As for data security obligations, paragraph 1, article 27 of the act requires data controllers to have appropriate measures in place to prevent personal data from being stolen, altered, damaged, destroyed, lost or disclosed.

Paragraph 2, article 12 of the enforcement rules of the act further provides certain technical and organisational measures that data controllers may consider adopting based on the principle of proportionality, i.e., based on the quality and quantity of the personal data involved.

Strictly speaking, neither the PDPA nor its enforcement rules mandatorily require data controllers to have certain security measures in place. It is up to a data controller’s discretion whether to adopt a specific security measure.

Nonetheless, according to paragraph 2, article 27 of the act, the central competent authorities may designate one or more industry sectors under their supervision, and require them to set up a security maintenance plan for personal data files.

To urge ministries and commissions to implement supervision of non-government agencies under their watch, the Executive Yuan has convened and hosted regular collaborative meetings since 2020.

A meeting resolution dated 3 February 2021, to ensure consistent reporting and the timeline for data breaches, explicitly required ministries and commissions to amend their existing data protection regulations for specific industry sectors under their supervision, thereby requiring non-government agencies to report data breaches to central competent authorities within 72 hours, by using reporting forms provided.

In August 2021, the Executive Yuan further stipulated collaborative practice guidelines on the implementation of personal data protection that required ministries and commissions to amend their existing data protection regulations for specific industry sectors under their supervision, thereby requiring non-government agencies using IT systems to collect, process or use personal data to adopt additional measures to ensure information security.

The guidelines also required ministries and commissions to review the necessity of stipulating new data protection regulations for specific industry sectors under their supervision regularly, taking into consideration the scale of non-government agencies, the quantity or nature of personal data they retain, the potential impact on data subjects as a result of data breach, the frequency of cross-border data transfer, and other factors.

Corporate Governance

In Taiwan, directors bear a fiduciary duty to the company and will be held liable if they breach this duty. But a company’s failure to prevent, mitigate, manage or respond to a cybersecurity incident may not necessarily conclude that its directors have breached their fiduciary duty.

Rather, it would depend on whether the incident should have been reported to the board of directors, and whether the board would be required to take any action.

On the other hand, Taiwan law does not require a company to appoint a chief information security officer (CISO), except in specific industry sectors such as financial institutions.

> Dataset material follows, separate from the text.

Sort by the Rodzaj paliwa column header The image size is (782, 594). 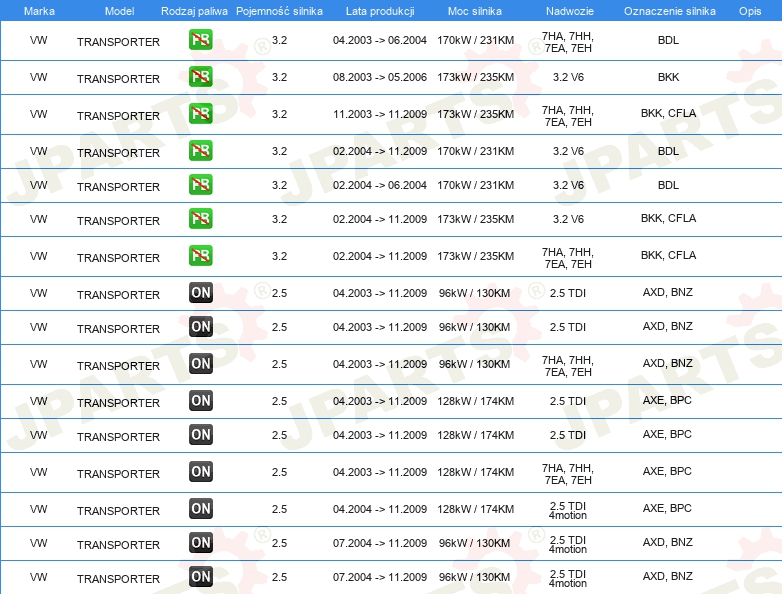(194, 10)
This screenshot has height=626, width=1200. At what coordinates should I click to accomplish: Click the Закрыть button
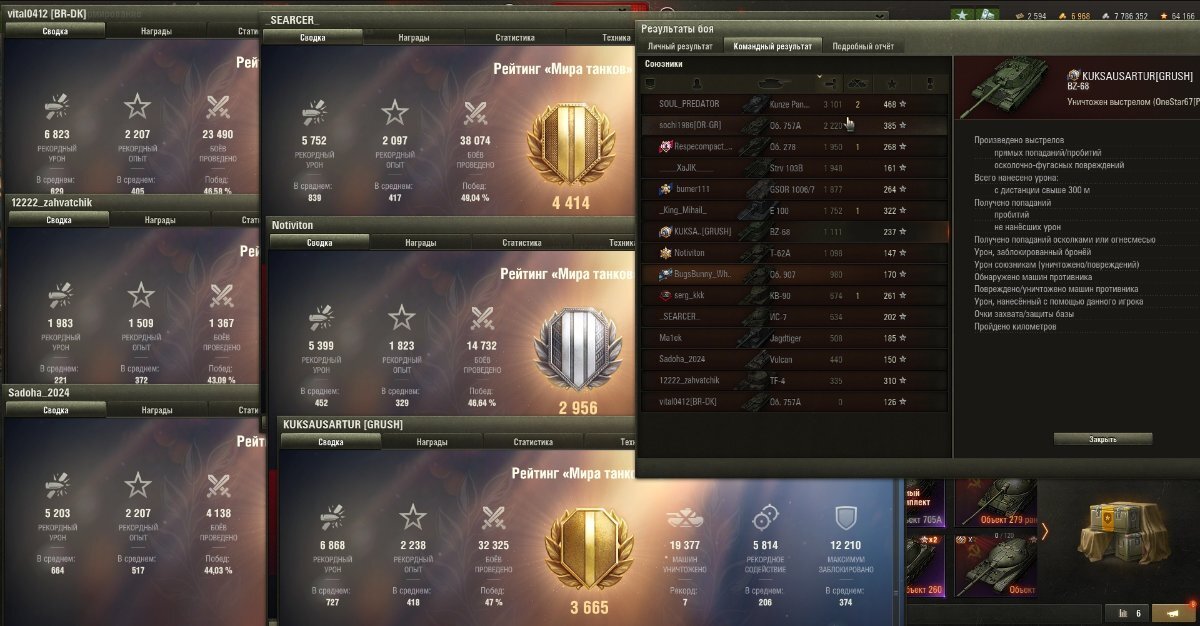pyautogui.click(x=1103, y=439)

However, the Financial Supervisory Commission now requires the following companies listed on the Taiwan Stock Exchange (TWSE) or the Taipei Exchange (TPEx) to designate a CISO, responsible for implementing information security policy and establish a department with at least an officer and two staff members dedicated to information security before 31 December 2022: Companies with paid-in capital of NTD10 billion (USD325.2 million) or more; those constituting the TWSE Taiwan 50 Index at the end of the previous year; and companies mainly conducting e-commerce.

Other TWSE or TPEx listed companies are given more leeway, requiring them to have a CISO with at least one staff member dedicated to information security before 31 December 2023 unless they have sustained losses in the past three years, or their net value per share is lower than the par value per share.